Los problemas de esta familia de Lalín no se limitan al mal funcionamiento del sistema automático de citas médicas. Ha ce un año, la suegra de C.G.P. tuvo que acudir a urgencias por fuertes dolores en el abdomen. La mujer había superado dos años atrás un cáncer de intestino. Pero en ningún momento se le hicieron pruebas para comprobar si el dolor tenía que ver con algún nuevo tumor. "Dejó de funcionarle un riñón, le practicaron una nefrectomía" pero el dolor no cesaba, hasta el extremo de que entre marzo y julio tuvieron que acudir seis veces al servicio de Urgencias del CHUS.

Los familiares insistían en la necesidad de practicarle un TAC para ver cuál era el origen del dolor, pero los médicos se negaron tanto a ingresar a la mujer como a realizar dicha prueba sin que antes pasase por la cita del urólogo. Finalmente, consiguen que una oncóloga vea a la anciana, "y sale de la consulta para ingresar y con morfina". La mujer falleció días después debido a la metástasis.

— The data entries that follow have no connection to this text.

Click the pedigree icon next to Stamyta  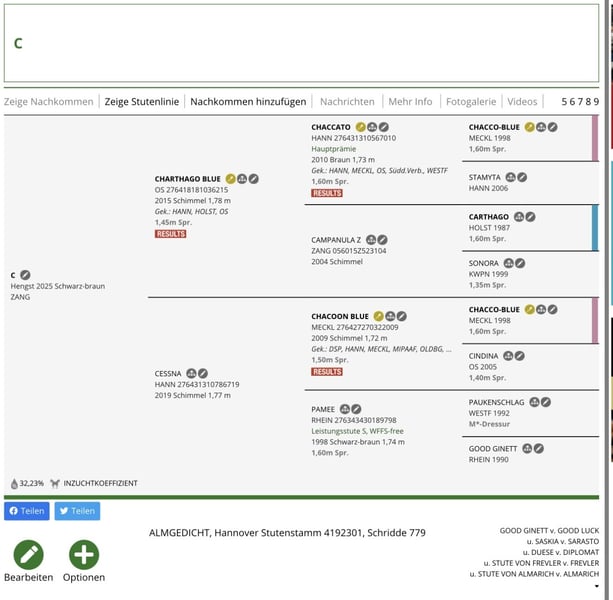click(510, 177)
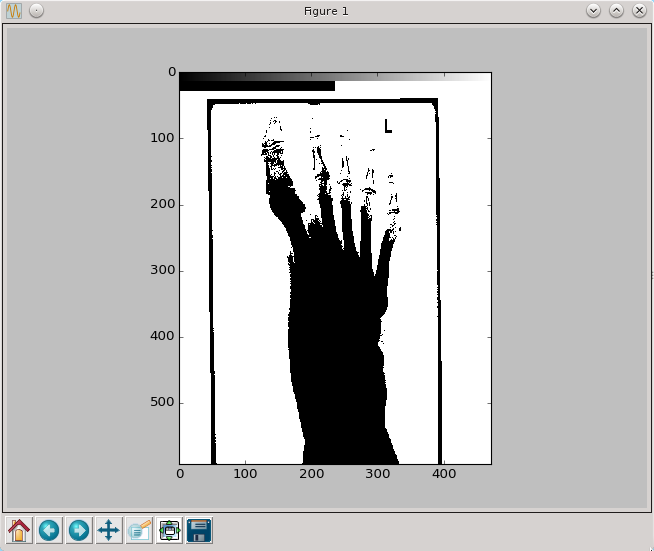Screen dimensions: 654x551
Task: Maximize the Figure 1 window
Action: (616, 11)
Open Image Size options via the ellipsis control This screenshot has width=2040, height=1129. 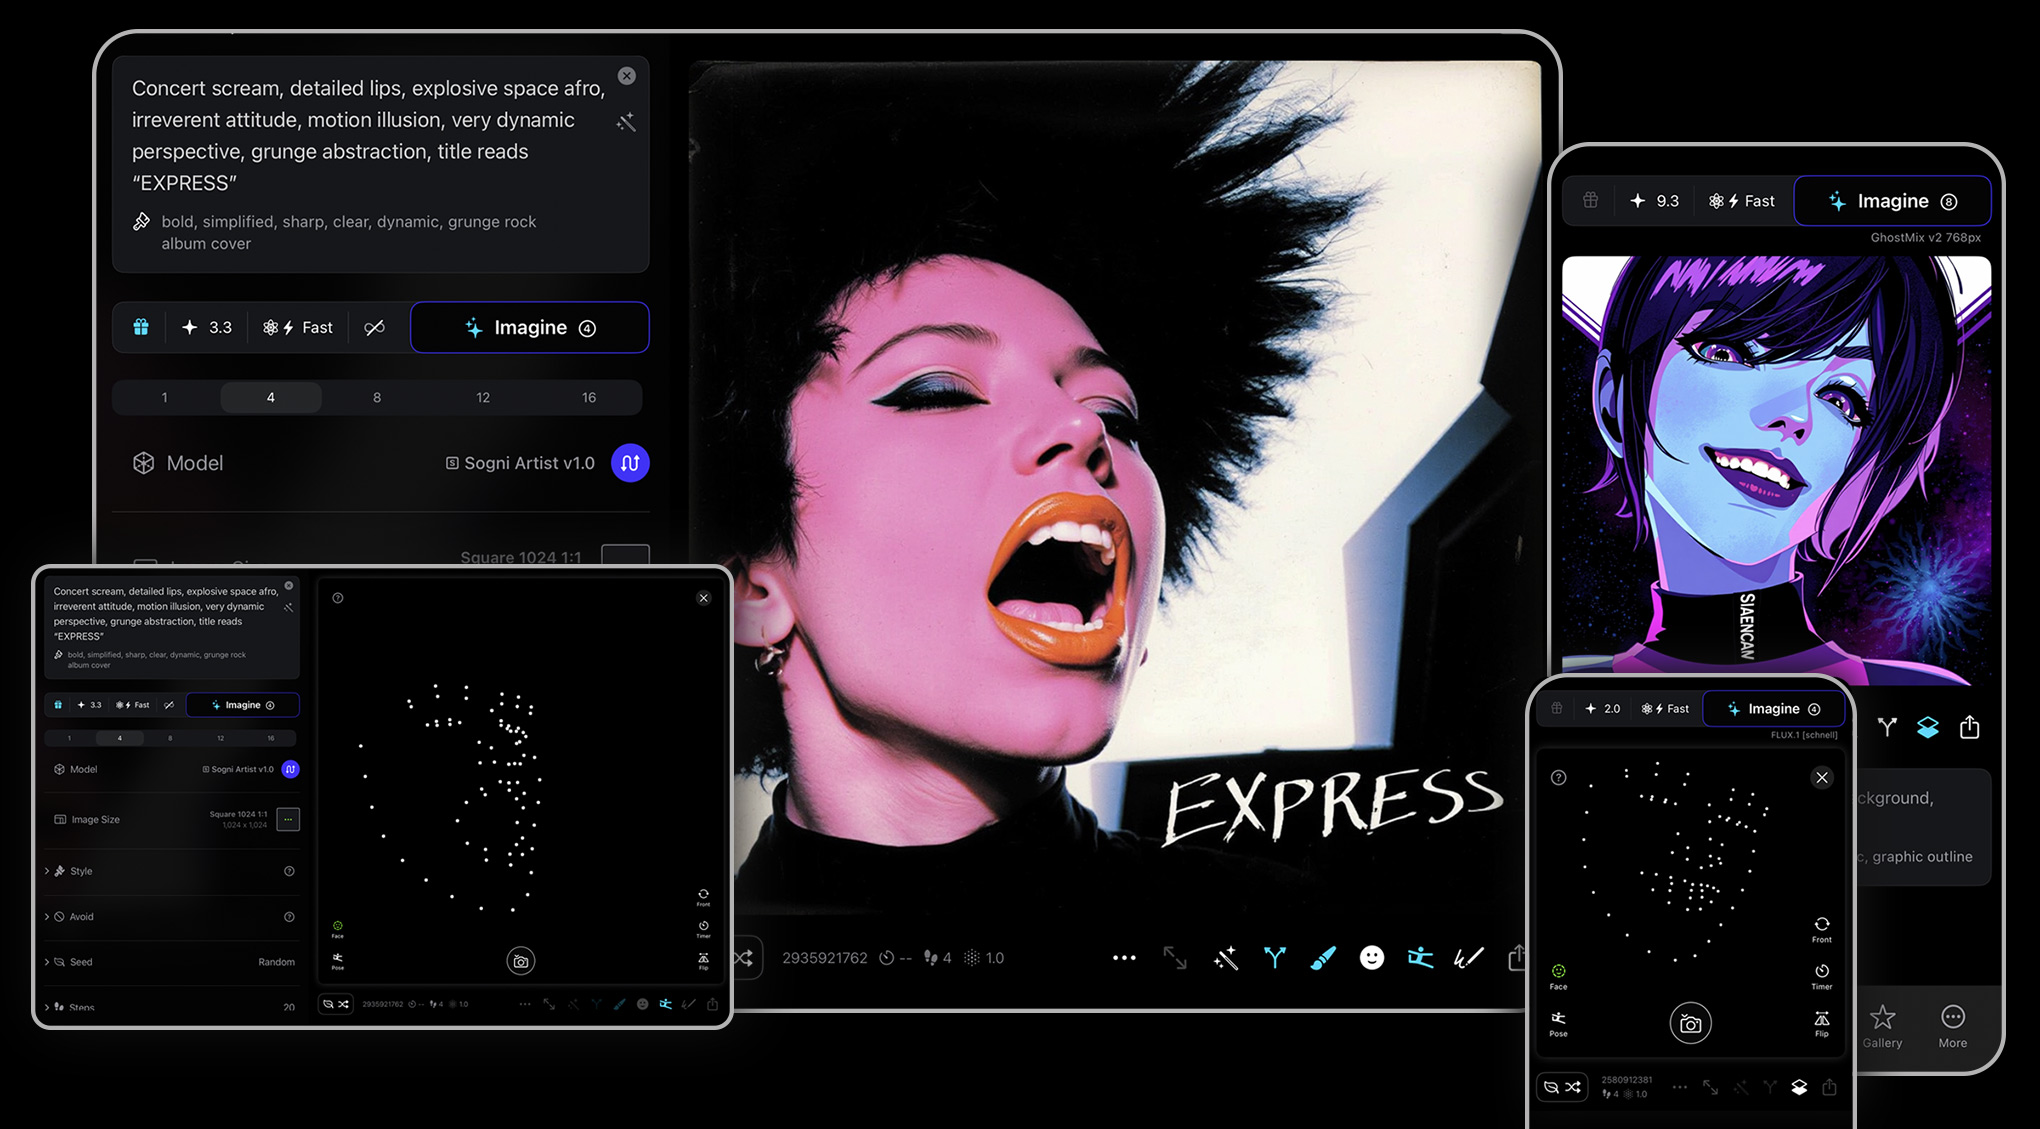pyautogui.click(x=288, y=819)
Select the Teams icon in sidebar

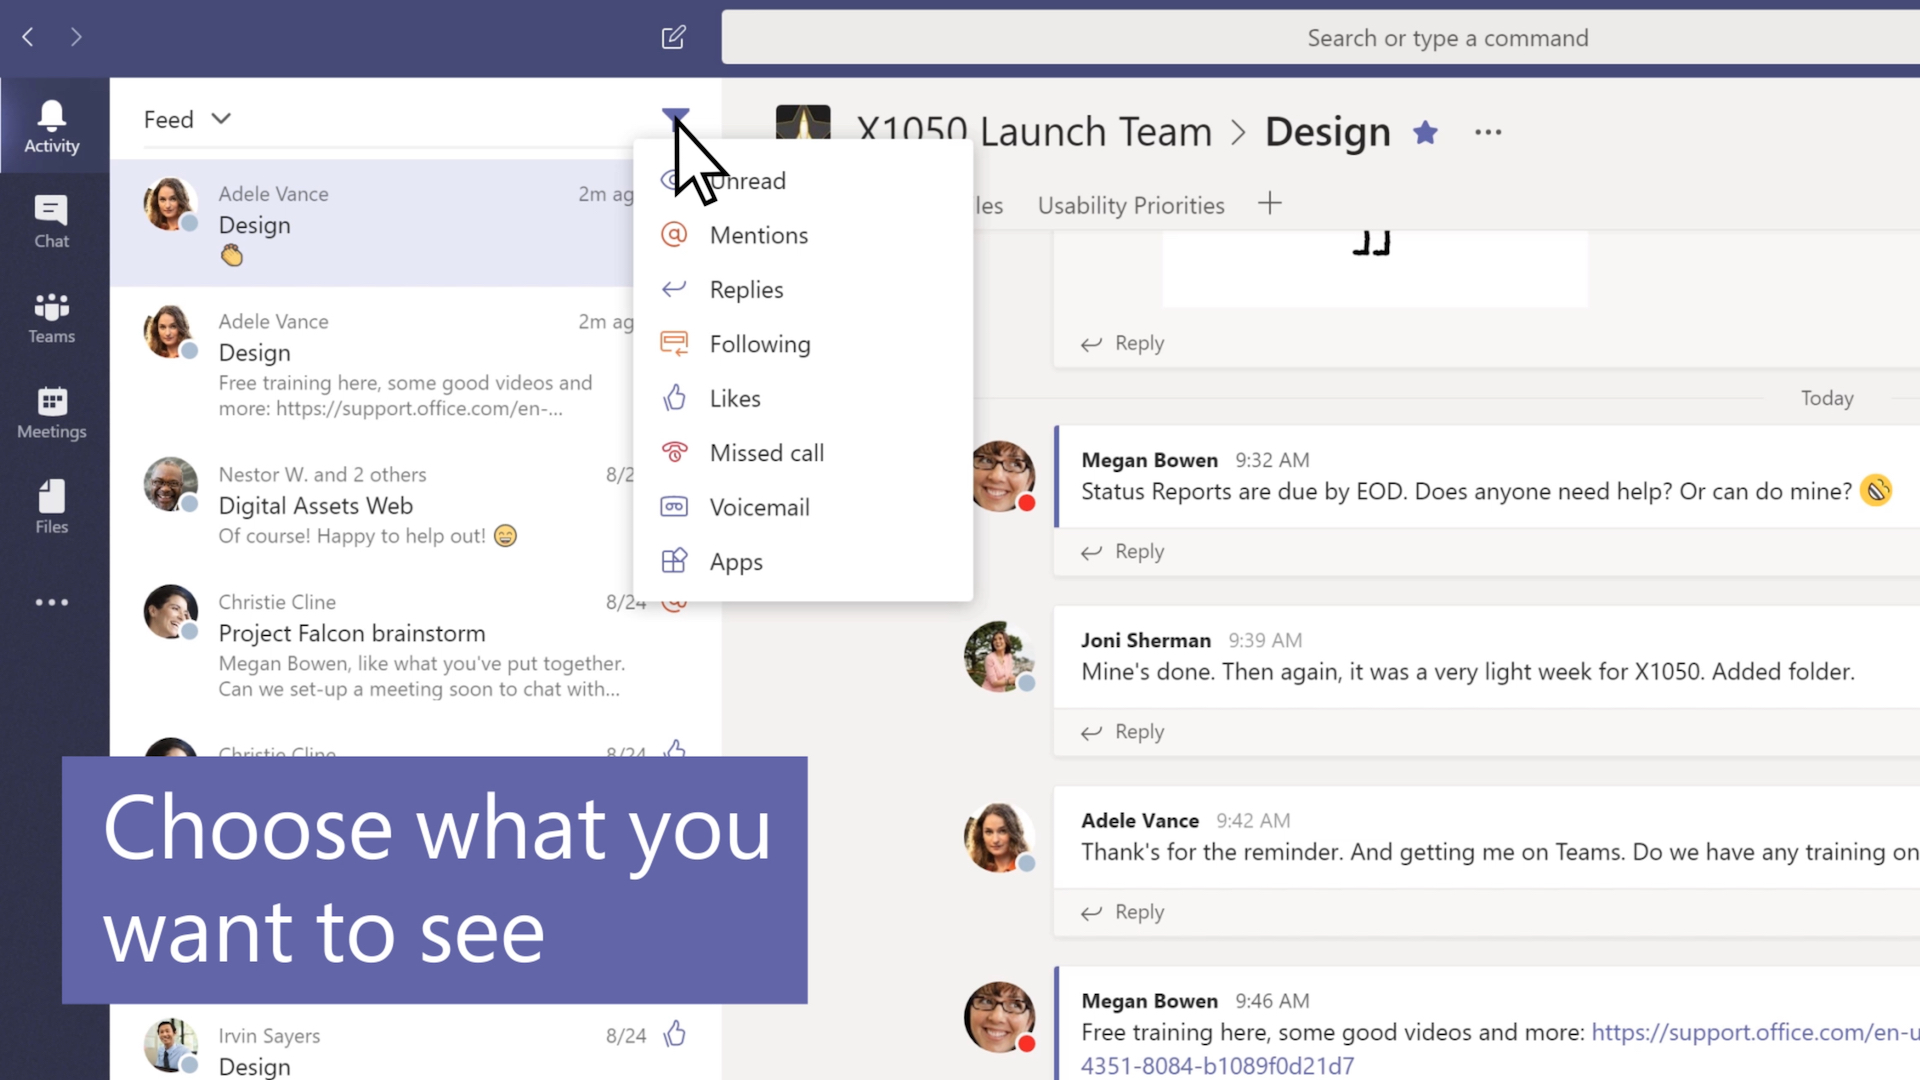coord(50,315)
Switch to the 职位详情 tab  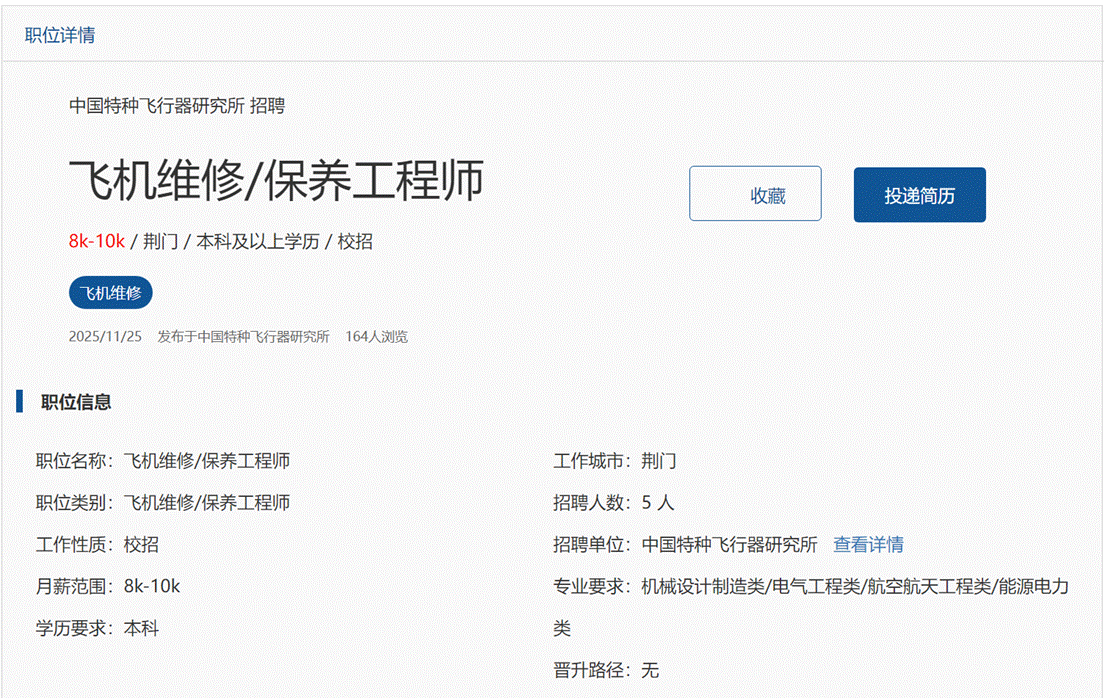[60, 36]
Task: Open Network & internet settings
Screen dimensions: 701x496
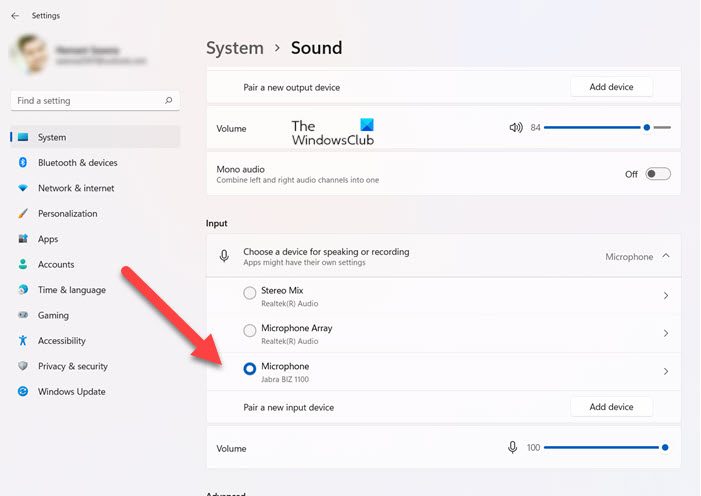Action: [x=76, y=188]
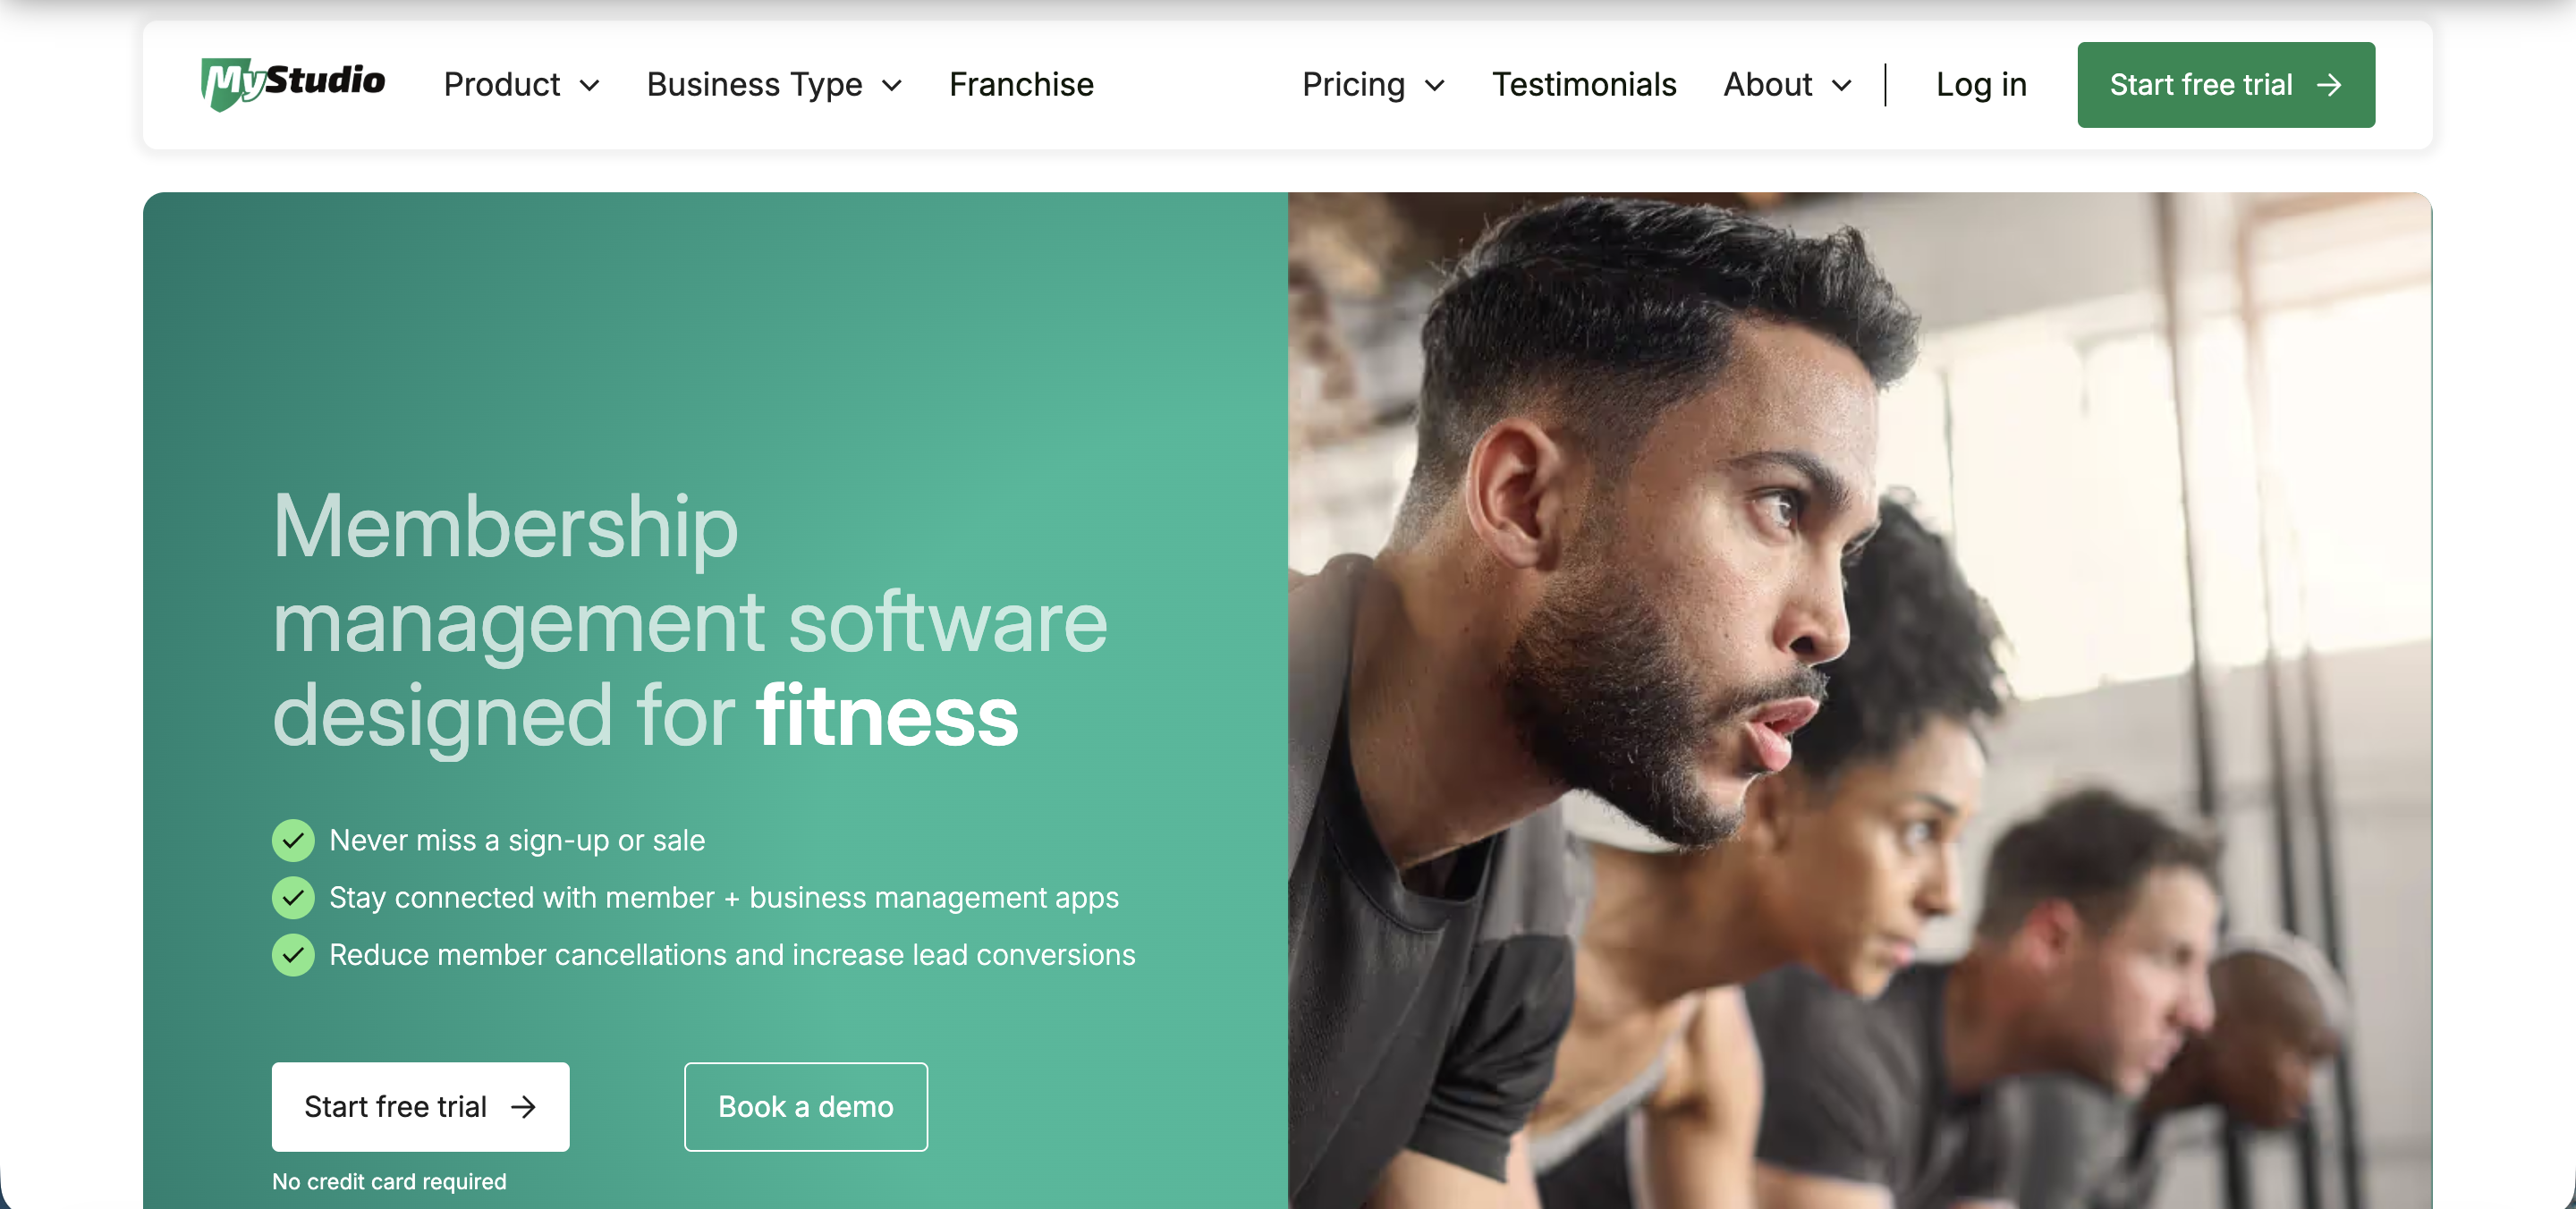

La familia no dudó en cursar hasta tres reclamaciones entre agosto y enero de este año. La tercera queja no obtuvo respuesta, y en las anteriores los médicos se limitan a enumerar todas las pruebas que se realizaron. "También nos enviaron una carta de condolencia, una semana después del fallecimiento", relata, consternada, la nuera.